What you should do
For the material below, output exactly the span from the line with "Increase font size with A+ toggle" to the line with "Select the DELIVERY", including both, and nothing besides.

--

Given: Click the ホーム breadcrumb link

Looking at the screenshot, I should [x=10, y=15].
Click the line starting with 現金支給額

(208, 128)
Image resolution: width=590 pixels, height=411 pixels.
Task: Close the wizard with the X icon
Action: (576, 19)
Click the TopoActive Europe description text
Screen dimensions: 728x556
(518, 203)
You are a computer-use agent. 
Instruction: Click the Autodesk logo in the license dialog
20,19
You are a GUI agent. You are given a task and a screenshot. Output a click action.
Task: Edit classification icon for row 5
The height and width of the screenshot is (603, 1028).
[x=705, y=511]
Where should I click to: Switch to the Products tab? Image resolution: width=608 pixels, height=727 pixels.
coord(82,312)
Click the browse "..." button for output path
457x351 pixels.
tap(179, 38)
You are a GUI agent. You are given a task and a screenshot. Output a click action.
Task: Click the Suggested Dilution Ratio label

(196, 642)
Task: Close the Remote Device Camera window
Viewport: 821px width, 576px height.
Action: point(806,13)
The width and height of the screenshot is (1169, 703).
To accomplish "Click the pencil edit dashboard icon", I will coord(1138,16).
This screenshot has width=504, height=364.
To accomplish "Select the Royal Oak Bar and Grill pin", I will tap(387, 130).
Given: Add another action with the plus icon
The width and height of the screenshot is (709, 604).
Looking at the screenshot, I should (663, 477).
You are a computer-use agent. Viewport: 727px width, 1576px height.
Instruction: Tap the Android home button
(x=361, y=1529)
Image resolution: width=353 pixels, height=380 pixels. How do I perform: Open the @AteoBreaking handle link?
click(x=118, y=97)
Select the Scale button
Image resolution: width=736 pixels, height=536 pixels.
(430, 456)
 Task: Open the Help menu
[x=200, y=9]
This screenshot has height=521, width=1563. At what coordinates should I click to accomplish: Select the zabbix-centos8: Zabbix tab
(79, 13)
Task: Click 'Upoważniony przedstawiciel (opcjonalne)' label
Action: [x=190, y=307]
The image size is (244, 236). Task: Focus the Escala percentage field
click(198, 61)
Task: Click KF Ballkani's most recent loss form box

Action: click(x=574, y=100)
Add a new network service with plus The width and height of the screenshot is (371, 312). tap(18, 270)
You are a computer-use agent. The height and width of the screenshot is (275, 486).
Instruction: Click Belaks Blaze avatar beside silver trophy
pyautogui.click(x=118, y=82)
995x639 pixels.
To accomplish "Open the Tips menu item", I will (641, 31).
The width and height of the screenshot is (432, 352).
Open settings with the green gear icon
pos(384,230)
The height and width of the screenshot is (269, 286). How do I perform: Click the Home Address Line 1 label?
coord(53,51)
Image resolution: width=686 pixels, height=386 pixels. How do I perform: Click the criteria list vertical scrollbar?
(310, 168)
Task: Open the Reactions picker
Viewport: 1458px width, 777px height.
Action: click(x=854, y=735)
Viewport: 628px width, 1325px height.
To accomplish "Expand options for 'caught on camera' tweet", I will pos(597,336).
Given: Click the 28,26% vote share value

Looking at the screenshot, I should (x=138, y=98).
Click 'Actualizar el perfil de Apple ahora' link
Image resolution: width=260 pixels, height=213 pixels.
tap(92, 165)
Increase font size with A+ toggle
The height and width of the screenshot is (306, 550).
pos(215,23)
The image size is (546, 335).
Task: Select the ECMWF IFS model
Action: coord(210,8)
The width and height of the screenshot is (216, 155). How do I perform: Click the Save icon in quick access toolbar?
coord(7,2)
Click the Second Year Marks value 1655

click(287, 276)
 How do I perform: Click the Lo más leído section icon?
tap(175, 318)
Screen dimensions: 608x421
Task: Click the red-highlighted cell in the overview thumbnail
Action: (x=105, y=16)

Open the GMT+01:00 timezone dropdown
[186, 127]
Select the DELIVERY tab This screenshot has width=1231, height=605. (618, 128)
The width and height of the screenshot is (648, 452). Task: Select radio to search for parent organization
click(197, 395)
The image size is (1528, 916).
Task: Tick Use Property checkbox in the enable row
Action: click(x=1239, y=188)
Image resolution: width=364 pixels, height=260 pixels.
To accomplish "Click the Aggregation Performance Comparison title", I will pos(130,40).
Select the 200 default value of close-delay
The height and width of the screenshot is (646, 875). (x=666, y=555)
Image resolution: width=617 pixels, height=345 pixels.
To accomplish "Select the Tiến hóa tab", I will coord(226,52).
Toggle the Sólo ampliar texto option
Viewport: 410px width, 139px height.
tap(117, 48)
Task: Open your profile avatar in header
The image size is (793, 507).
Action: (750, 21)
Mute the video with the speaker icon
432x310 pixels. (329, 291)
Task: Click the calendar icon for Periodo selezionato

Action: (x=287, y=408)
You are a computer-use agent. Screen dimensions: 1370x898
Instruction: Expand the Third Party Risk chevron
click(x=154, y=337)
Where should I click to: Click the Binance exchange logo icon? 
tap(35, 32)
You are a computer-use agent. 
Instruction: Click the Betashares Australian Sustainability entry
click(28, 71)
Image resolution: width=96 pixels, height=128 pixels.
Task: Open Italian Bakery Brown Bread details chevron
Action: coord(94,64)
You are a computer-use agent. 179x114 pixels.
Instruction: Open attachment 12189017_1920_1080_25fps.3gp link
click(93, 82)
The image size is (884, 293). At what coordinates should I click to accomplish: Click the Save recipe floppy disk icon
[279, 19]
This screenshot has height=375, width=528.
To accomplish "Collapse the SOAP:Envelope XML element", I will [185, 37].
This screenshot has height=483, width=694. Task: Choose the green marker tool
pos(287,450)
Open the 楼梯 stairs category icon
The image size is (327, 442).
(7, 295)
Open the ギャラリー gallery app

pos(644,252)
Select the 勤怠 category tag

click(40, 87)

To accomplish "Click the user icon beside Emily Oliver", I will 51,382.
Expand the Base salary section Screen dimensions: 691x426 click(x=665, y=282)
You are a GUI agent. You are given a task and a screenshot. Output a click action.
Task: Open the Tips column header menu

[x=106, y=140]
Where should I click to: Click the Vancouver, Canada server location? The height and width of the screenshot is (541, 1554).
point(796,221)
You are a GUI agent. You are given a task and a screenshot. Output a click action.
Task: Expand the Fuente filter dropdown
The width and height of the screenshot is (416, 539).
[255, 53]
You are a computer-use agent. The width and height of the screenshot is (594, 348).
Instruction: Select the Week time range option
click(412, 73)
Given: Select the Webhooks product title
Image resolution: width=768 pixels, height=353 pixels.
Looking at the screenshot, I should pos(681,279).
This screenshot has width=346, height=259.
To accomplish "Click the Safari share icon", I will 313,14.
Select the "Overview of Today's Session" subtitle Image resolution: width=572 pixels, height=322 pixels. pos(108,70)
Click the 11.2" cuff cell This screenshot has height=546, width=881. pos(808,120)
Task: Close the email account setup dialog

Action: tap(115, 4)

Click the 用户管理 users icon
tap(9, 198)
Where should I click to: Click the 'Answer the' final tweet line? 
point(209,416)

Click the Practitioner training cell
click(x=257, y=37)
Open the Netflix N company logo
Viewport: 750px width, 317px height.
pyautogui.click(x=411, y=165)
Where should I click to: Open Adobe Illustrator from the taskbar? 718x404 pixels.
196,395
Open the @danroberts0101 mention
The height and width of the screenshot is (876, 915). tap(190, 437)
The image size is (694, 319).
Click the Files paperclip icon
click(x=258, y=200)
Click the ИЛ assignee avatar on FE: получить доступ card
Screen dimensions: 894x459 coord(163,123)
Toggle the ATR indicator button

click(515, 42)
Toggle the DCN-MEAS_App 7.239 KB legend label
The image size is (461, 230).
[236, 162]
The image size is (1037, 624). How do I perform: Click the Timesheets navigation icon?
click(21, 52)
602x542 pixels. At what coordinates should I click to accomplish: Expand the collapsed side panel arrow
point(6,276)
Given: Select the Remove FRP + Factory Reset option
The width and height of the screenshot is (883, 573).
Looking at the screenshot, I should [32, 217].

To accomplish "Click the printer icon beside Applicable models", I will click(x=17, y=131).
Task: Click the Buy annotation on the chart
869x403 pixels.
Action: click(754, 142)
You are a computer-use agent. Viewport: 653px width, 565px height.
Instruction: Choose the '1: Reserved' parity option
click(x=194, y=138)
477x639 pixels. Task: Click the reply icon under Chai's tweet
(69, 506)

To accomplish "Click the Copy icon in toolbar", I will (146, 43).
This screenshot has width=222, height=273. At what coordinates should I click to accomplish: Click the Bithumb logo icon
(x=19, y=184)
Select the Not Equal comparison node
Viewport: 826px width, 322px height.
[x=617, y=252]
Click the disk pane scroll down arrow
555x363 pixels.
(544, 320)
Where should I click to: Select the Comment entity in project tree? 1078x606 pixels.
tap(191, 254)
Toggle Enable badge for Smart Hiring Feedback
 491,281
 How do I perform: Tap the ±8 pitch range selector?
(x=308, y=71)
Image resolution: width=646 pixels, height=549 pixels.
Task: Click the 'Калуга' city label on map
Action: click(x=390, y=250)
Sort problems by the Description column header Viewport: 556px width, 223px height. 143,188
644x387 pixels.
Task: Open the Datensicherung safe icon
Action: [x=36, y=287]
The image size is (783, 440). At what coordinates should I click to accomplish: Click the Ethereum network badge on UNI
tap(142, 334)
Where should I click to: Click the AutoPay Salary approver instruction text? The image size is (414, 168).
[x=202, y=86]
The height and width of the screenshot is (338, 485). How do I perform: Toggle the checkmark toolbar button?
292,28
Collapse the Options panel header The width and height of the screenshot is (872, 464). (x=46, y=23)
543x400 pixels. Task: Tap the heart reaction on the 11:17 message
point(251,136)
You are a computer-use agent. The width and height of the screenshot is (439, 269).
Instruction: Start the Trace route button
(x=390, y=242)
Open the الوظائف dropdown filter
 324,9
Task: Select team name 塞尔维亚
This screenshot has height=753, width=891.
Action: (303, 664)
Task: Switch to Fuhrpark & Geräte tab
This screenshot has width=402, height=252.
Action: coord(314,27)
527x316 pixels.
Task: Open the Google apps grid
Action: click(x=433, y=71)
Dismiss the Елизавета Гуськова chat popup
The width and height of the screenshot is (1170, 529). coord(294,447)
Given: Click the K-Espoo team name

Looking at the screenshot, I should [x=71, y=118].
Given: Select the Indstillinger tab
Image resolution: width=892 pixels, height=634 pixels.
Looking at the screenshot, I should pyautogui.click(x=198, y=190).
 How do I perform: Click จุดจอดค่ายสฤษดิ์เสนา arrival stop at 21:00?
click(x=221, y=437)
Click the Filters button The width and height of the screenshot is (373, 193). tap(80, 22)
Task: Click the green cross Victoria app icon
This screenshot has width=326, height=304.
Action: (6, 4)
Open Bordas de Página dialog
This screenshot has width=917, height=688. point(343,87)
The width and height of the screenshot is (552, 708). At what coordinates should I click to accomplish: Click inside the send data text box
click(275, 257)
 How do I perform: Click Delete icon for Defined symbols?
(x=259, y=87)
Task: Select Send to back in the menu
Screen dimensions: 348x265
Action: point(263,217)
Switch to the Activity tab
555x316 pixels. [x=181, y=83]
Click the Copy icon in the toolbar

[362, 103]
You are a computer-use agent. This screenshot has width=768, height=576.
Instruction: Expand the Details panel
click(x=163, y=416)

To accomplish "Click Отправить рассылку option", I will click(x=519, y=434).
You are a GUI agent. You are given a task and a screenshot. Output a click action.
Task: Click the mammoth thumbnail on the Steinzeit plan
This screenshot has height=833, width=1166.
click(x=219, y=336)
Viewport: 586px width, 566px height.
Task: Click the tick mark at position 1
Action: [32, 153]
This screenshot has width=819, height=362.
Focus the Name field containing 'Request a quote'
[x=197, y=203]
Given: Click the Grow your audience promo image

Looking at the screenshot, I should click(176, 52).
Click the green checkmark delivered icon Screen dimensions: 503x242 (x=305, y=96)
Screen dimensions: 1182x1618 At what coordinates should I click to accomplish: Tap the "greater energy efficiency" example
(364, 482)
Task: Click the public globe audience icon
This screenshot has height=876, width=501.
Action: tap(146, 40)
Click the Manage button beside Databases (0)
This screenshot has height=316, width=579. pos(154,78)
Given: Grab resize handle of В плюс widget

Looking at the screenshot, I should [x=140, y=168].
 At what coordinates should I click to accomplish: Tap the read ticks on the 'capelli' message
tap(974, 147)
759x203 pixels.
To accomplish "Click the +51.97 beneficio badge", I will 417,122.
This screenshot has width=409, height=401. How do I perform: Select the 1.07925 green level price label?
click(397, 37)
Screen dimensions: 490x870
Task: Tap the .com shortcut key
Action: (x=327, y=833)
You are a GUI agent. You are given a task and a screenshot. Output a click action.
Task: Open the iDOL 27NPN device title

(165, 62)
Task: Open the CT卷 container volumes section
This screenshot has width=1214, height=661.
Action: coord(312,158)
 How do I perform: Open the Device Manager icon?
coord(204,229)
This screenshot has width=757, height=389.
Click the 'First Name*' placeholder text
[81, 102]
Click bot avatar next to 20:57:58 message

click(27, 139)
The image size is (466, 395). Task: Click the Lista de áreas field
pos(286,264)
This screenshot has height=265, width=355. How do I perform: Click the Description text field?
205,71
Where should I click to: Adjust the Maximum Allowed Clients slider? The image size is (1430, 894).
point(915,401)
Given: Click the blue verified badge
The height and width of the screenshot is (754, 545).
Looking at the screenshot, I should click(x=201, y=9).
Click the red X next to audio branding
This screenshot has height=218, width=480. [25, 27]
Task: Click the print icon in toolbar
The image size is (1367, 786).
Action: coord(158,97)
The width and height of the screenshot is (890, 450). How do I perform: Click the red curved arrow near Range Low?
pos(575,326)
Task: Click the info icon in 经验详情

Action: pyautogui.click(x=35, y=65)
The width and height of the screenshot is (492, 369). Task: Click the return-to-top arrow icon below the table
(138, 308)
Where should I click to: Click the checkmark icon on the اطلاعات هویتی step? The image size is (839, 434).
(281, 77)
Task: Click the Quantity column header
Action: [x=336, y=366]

--

Written solution
Increase font size with A+ toggle
The height and width of the screenshot is (306, 550).
pos(215,23)
The image size is (546, 335).
Task: Select the ECMWF IFS model
Action: coord(210,8)
The width and height of the screenshot is (216, 155). How do I perform: Click the Save icon in quick access toolbar?
coord(7,2)
Click the Second Year Marks value 1655

click(287, 276)
 How do I perform: Click the Lo más leído section icon?
tap(175, 318)
Screen dimensions: 608x421
Task: Click the red-highlighted cell in the overview thumbnail
Action: (x=105, y=16)

Open the GMT+01:00 timezone dropdown
[186, 127]
Select the DELIVERY tab This screenshot has width=1231, height=605. (618, 128)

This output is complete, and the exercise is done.